WHAT TO WORK ON: For this exercise, output the line holding "This screenshot has width=1568, height=737." and all subsequent lines of the entries below, unchanged, up to and including the last.

RECORDS FOR THE TASK:

^^^^^^^^

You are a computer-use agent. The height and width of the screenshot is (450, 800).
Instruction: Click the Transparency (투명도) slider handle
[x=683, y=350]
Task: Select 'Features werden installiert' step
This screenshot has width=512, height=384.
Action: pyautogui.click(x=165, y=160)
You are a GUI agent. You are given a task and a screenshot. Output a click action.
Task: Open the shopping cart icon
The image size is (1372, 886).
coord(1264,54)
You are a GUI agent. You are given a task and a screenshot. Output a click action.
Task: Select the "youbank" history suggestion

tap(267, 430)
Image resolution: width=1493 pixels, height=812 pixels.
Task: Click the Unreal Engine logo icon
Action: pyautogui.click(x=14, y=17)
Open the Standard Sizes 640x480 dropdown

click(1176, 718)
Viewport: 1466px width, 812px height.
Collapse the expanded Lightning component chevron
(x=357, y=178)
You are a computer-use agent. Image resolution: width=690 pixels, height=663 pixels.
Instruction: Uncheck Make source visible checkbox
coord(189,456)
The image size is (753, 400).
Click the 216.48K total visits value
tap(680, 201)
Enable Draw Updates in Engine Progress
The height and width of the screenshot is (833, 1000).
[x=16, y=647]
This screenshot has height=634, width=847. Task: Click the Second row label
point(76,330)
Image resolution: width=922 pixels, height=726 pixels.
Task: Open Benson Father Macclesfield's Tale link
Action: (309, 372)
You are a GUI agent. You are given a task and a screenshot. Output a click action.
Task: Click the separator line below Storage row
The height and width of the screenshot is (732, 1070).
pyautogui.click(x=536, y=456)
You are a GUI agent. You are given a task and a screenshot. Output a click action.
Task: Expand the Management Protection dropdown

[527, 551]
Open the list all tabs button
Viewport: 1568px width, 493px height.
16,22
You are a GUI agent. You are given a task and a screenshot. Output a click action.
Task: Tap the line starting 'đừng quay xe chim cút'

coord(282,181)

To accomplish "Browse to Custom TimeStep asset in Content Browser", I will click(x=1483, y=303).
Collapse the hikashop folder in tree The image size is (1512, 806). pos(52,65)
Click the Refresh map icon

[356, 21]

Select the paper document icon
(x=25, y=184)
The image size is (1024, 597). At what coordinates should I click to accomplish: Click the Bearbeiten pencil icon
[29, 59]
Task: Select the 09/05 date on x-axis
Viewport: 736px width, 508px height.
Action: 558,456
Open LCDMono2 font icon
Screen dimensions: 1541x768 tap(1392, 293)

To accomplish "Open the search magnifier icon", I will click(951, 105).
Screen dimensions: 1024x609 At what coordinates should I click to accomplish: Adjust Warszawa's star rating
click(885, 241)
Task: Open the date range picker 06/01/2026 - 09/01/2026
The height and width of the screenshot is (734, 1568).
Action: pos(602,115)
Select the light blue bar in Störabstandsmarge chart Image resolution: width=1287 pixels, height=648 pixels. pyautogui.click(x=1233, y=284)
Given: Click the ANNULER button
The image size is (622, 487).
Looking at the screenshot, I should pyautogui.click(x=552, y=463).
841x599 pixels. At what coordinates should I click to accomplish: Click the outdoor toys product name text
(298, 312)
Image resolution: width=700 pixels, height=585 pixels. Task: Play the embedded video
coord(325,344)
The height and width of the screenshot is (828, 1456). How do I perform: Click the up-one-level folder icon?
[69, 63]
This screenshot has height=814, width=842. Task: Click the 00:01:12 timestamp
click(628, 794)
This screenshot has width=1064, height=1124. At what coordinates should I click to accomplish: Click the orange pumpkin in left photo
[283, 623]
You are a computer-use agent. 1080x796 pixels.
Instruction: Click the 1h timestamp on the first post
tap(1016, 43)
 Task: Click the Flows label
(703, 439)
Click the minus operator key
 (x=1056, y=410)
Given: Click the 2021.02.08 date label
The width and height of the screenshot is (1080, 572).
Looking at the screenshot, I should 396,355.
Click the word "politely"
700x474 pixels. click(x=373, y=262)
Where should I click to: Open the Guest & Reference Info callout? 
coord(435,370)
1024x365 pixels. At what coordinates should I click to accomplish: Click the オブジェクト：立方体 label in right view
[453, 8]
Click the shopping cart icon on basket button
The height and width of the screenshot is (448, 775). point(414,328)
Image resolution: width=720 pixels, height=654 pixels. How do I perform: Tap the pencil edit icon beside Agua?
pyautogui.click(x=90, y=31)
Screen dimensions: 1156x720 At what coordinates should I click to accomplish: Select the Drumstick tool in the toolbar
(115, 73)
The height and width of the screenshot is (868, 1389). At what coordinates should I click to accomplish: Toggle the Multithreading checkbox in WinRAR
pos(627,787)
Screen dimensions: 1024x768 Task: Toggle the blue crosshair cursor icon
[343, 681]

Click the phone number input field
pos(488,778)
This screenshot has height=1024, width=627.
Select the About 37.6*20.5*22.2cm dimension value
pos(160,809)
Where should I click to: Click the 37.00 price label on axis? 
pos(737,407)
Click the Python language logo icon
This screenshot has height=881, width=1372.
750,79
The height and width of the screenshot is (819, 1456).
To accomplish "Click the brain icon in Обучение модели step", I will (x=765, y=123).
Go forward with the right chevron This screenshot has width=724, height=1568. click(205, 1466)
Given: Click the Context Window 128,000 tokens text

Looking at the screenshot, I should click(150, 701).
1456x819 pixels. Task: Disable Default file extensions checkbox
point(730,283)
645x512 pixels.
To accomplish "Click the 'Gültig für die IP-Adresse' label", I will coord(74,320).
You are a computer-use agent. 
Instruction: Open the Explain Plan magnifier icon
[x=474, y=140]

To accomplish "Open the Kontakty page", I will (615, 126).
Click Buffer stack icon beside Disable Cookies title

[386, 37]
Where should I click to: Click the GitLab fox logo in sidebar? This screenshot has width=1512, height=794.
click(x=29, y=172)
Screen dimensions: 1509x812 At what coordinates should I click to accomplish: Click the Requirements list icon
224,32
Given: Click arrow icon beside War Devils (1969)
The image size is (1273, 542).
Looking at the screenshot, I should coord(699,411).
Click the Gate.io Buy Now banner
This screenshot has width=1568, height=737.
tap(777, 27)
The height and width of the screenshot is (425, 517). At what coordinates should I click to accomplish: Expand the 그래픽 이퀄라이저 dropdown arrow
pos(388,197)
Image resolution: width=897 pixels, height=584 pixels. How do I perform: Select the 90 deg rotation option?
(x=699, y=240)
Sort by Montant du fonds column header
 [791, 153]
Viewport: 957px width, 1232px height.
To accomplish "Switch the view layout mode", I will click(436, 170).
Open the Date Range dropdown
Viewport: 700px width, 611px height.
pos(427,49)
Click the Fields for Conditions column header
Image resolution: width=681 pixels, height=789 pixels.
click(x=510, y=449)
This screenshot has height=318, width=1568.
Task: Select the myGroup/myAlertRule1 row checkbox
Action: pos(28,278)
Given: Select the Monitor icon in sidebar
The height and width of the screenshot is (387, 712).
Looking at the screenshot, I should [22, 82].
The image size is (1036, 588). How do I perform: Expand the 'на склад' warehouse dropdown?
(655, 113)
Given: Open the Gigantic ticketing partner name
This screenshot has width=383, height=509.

^^^^^^^^

FINAL ANSWER:
This screenshot has width=1568, height=737.
tap(777, 27)
The height and width of the screenshot is (425, 517). At what coordinates should I click to accomplish: Expand the 그래픽 이퀄라이저 dropdown arrow
pos(388,197)
Image resolution: width=897 pixels, height=584 pixels. How do I perform: Select the 90 deg rotation option?
(x=699, y=240)
Sort by Montant du fonds column header
 [791, 153]
Viewport: 957px width, 1232px height.
To accomplish "Switch the view layout mode", I will click(436, 170).
Open the Date Range dropdown
Viewport: 700px width, 611px height.
pos(427,49)
Click the Fields for Conditions column header
Image resolution: width=681 pixels, height=789 pixels.
click(x=510, y=449)
This screenshot has height=318, width=1568.
Task: Select the myGroup/myAlertRule1 row checkbox
Action: pos(28,278)
Given: Select the Monitor icon in sidebar
The height and width of the screenshot is (387, 712).
Looking at the screenshot, I should [22, 82].
The image size is (1036, 588). How do I perform: Expand the 'на склад' warehouse dropdown?
(655, 113)
Given: Open the Gigantic ticketing partner name
This screenshot has width=383, height=509.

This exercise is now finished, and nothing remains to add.